Lives are ruined by road accidents, but the courage of victims and their families is a frequent source of judicial admiration. That was certainly so in the case of a young man who suffered dreadful injuries when he was struck down by a speeding motorcyclist.
He was 13 and pushing his scooter across a pedestrian crossing when he was hit by the motorbike at high speed. He suffered grave internal and musculoskeletal injuries, together with severe and diffuse damage to his brain. He was unconscious for two and a half months and his first basic communication came six months after the accident.
He was utterly dependent on 24-hour professional care during the two years he spent in hospital and, although he has some reading ability, his intellectual skills are largely at infant-school level. His concentration and memory difficulties led one expert to describe him as effectively amnesiac.

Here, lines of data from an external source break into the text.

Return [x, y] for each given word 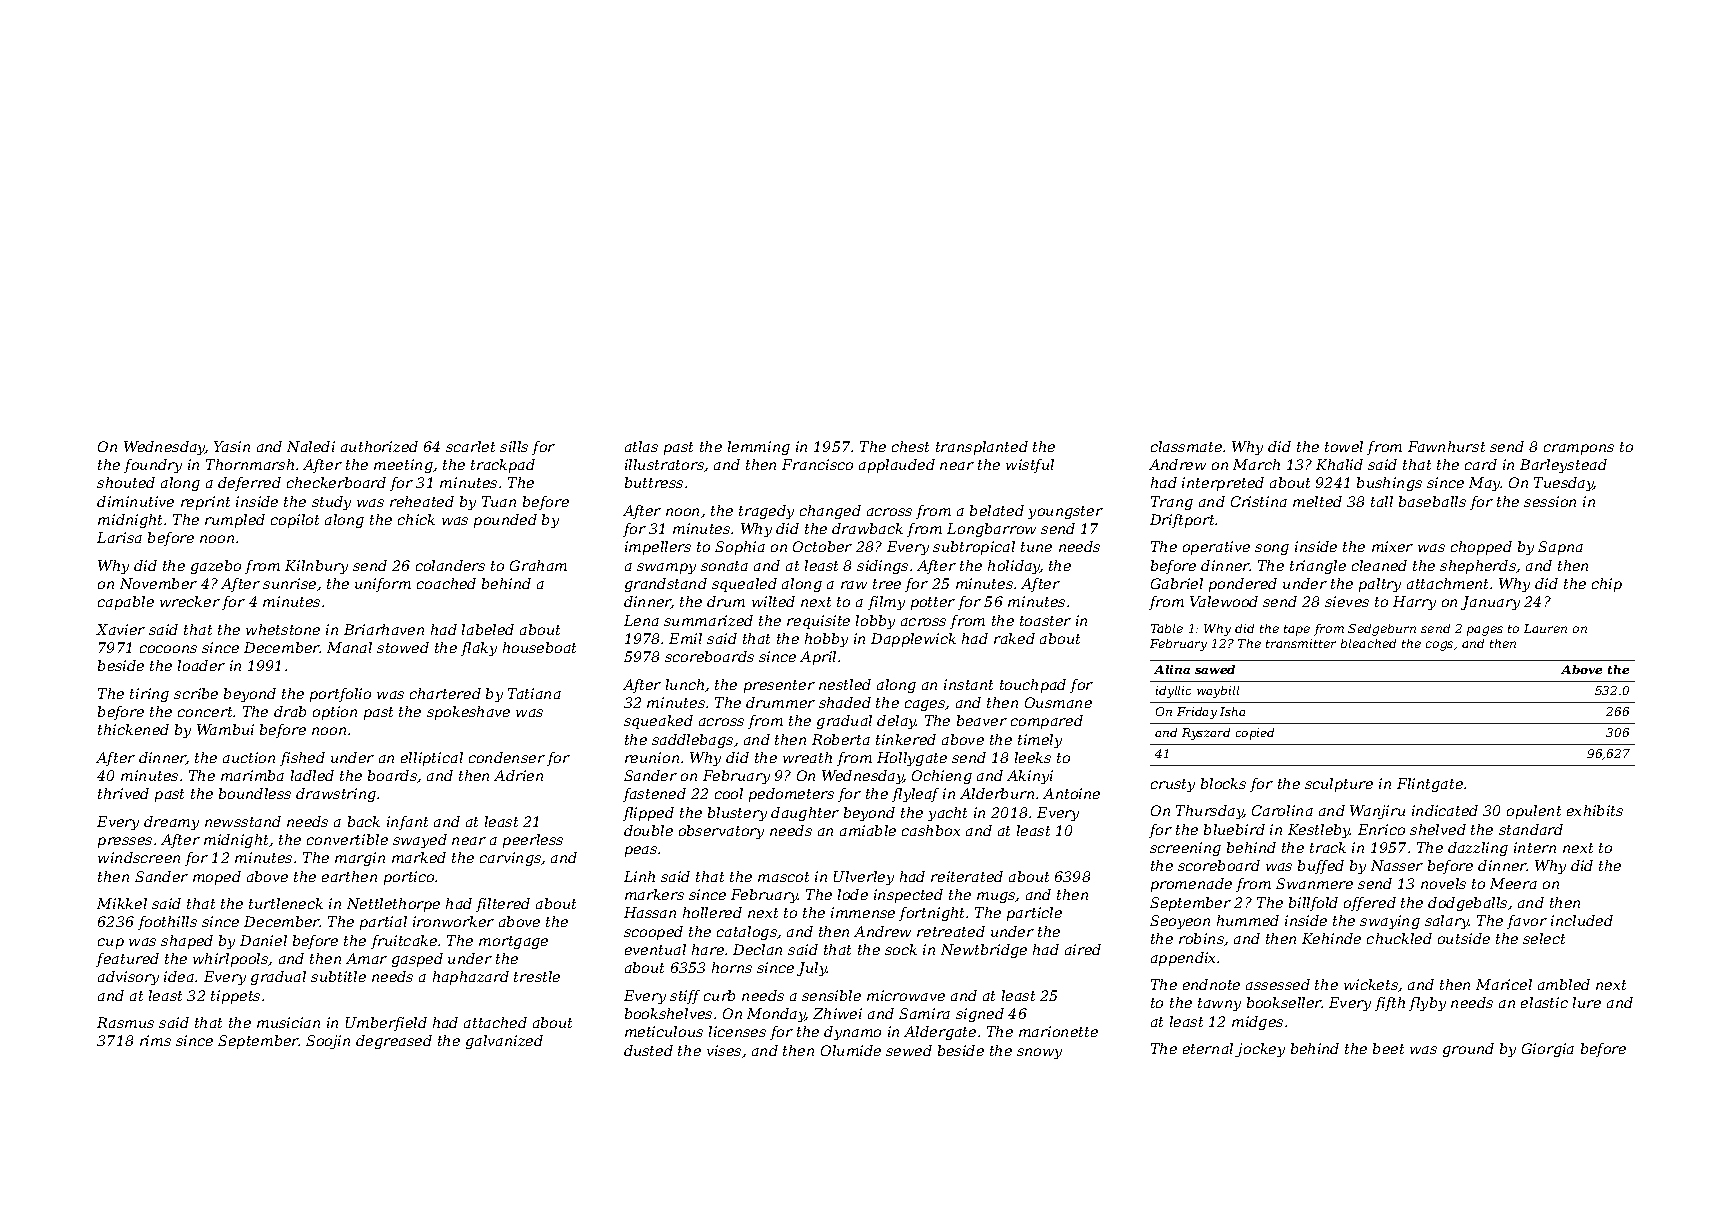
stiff [685, 997]
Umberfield [386, 1024]
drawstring [336, 795]
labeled [488, 629]
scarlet [470, 446]
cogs [1439, 646]
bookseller [1284, 1002]
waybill [1218, 692]
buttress [654, 482]
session [1550, 501]
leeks [1033, 757]
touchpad [1033, 686]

His own determination and the selfless support of his mother have, however, brought about an extraordinary improvement in his condition since he left hospital. With a 24-hour care regime in place, he was able to move into his own home and has coped well with the COVID-19 lockdown. He enjoys social engagement and the thrill of activities such as dry slope skiing.

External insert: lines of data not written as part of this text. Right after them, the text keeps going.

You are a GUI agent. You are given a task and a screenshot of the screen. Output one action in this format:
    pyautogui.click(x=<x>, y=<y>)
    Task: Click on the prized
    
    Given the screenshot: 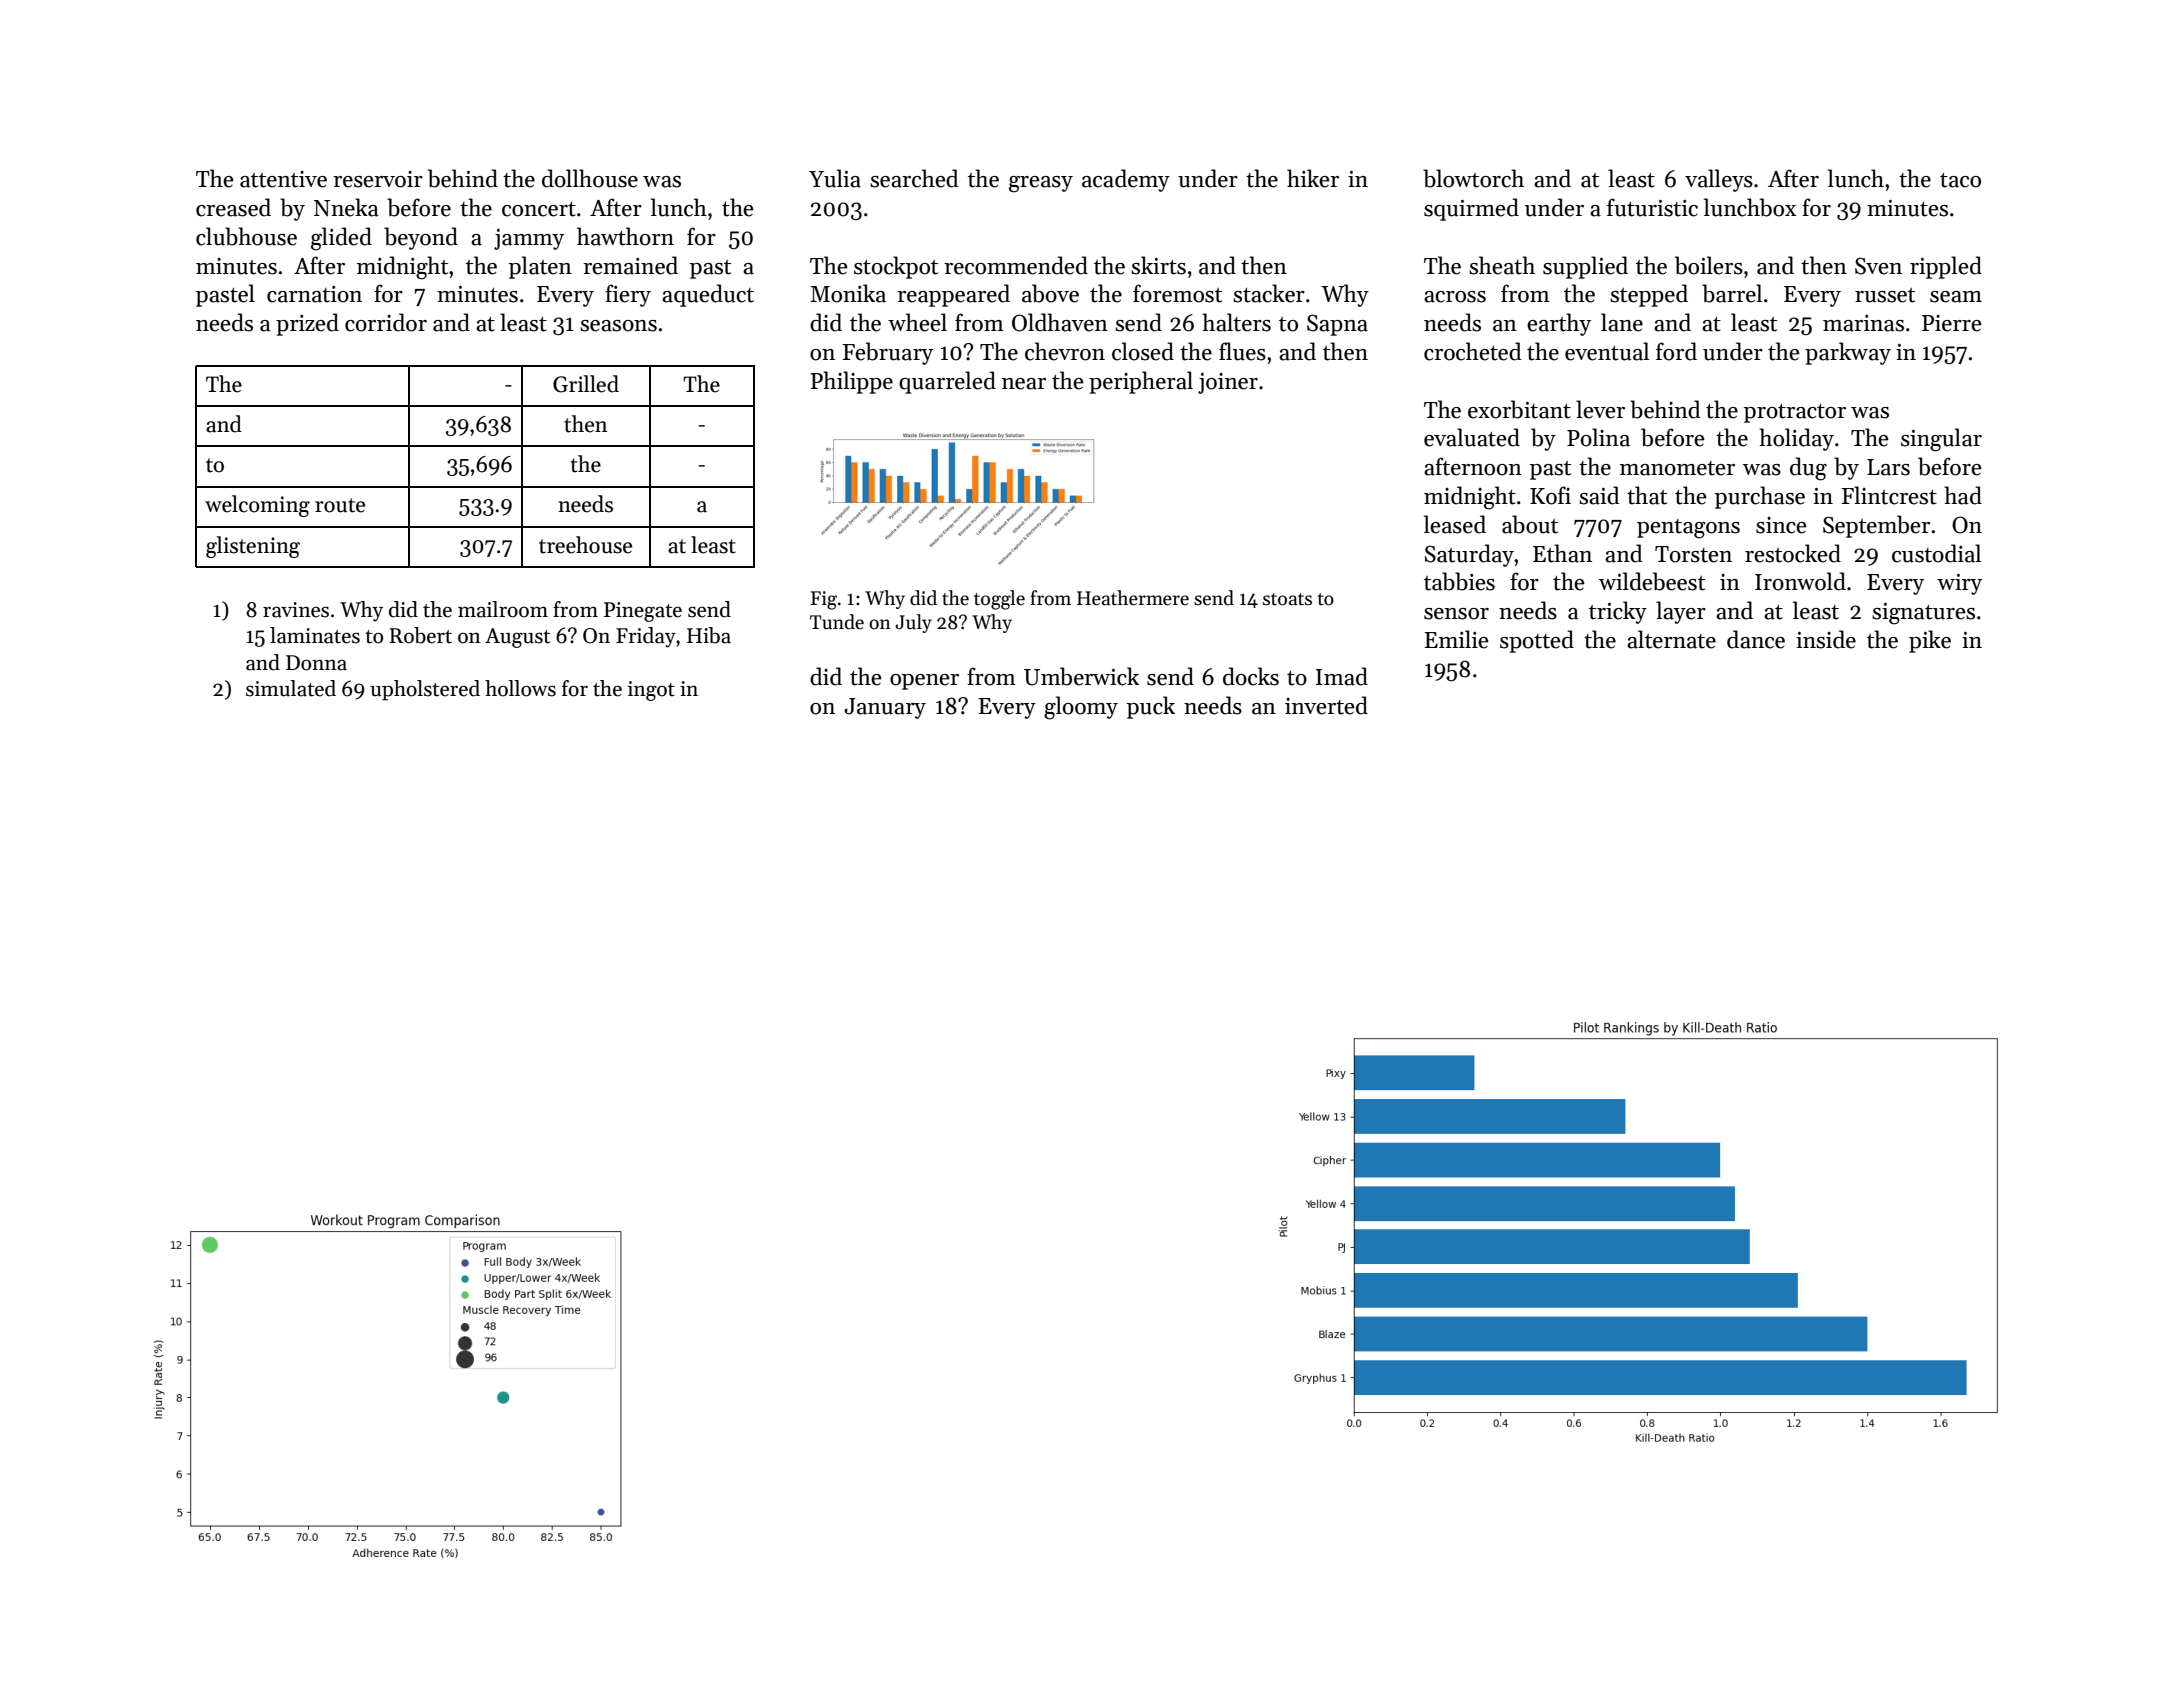 What is the action you would take?
    pyautogui.click(x=307, y=324)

Following negotiations, the motorcyclist's insurers agreed to pay a £6 million lump sum in settlement of his personal injury claim. He will also receive index-linked payments of £240,000 a year to cover the costs of his care and case management for life. The insurers will additionally pay £18,000 a year, index linked, to fund a professional deputy to manage his financial affairs.

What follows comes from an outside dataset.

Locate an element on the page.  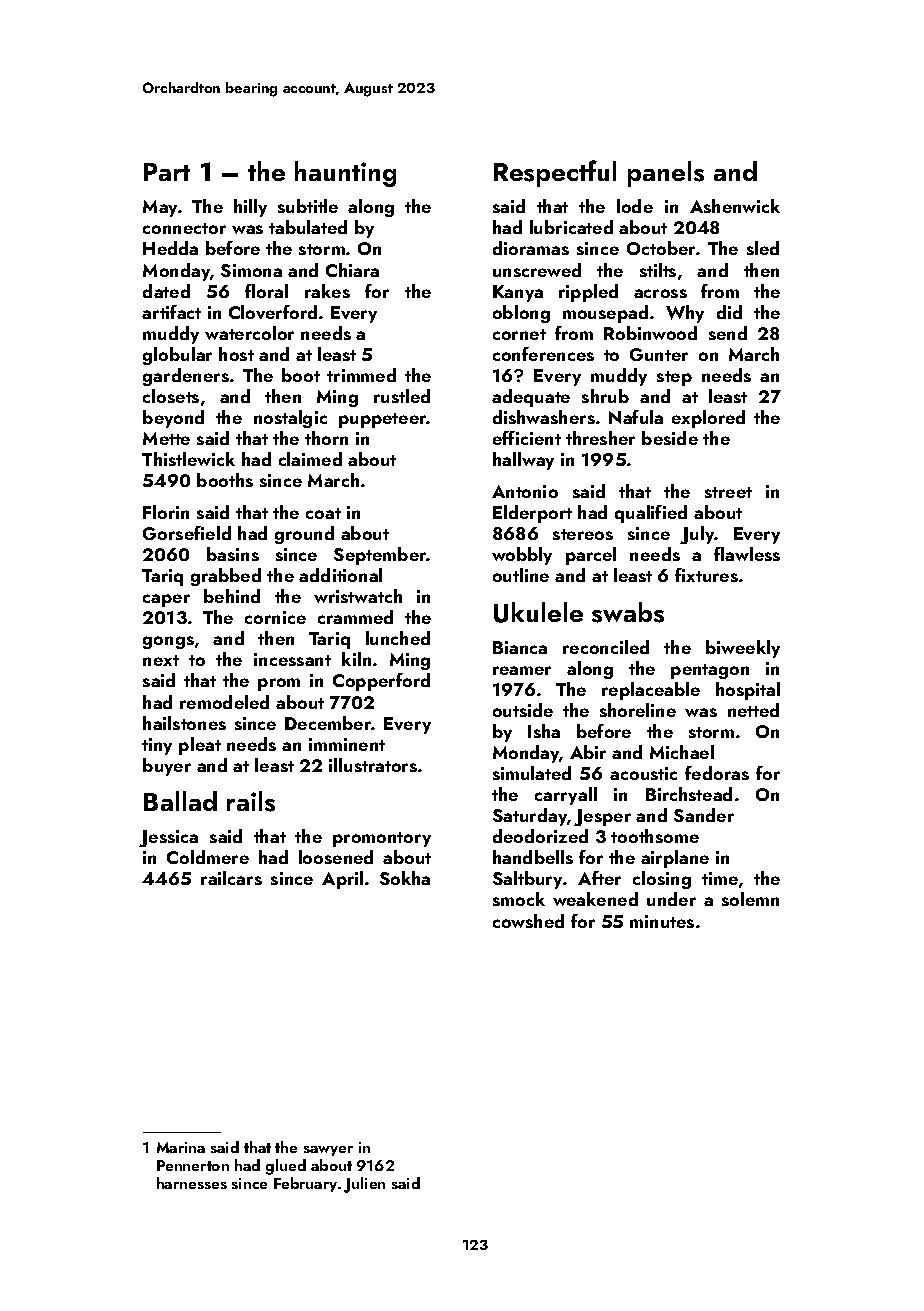
railcars is located at coordinates (231, 878).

The High Court had absolutely no difficulty in approving the settlement and praised both sides for achieving a just outcome of the case. Whilst noting that no amount of money could turn the clock back, the Court paid tribute to the mother for her outstanding commitment and love for her son. The mother responded that the settlement gave her the comfort of knowing that, if anything happens to her, her son and his care regime will remain financially secure.